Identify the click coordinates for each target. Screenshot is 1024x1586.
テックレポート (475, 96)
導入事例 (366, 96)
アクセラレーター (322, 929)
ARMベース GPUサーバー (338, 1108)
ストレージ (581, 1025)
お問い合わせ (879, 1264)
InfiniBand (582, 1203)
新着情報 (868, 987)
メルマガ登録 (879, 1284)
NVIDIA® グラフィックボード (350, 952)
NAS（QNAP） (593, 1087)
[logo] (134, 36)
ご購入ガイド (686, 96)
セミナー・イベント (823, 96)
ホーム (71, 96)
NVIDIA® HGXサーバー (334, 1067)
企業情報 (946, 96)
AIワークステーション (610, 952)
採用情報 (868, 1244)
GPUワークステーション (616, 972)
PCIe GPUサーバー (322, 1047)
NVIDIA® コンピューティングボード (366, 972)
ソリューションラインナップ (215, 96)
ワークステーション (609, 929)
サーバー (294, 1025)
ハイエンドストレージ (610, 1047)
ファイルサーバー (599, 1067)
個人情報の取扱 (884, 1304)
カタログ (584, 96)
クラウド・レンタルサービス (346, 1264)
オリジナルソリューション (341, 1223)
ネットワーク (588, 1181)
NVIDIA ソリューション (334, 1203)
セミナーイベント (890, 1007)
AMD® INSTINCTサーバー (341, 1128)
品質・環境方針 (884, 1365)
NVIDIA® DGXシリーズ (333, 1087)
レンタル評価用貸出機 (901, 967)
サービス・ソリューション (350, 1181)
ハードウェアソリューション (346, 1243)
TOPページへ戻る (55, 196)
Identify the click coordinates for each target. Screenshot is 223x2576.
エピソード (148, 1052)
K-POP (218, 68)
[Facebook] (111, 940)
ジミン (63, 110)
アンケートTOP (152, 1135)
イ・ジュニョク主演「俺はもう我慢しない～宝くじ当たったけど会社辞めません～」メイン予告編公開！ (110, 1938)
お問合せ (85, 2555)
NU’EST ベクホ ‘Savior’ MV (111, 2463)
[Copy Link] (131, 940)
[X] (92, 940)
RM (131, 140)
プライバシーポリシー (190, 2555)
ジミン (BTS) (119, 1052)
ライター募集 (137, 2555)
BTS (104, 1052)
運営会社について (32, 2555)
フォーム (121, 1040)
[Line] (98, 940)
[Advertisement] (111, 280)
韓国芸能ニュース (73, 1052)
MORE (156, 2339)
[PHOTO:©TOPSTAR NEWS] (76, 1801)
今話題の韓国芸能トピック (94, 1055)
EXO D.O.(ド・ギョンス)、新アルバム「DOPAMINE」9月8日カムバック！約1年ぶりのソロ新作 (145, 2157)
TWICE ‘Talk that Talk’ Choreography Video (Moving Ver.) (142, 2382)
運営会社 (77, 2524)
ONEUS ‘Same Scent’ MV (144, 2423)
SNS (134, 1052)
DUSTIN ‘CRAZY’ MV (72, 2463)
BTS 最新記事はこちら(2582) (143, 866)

- - - - - - -

▸ Problem details
Output each line of the listing above that has "click".

▸ Response area
Identify the click coordinates for each target. Screenshot is 1024x1586.
Identify the click coordinates for each target. Screenshot is 223x2576.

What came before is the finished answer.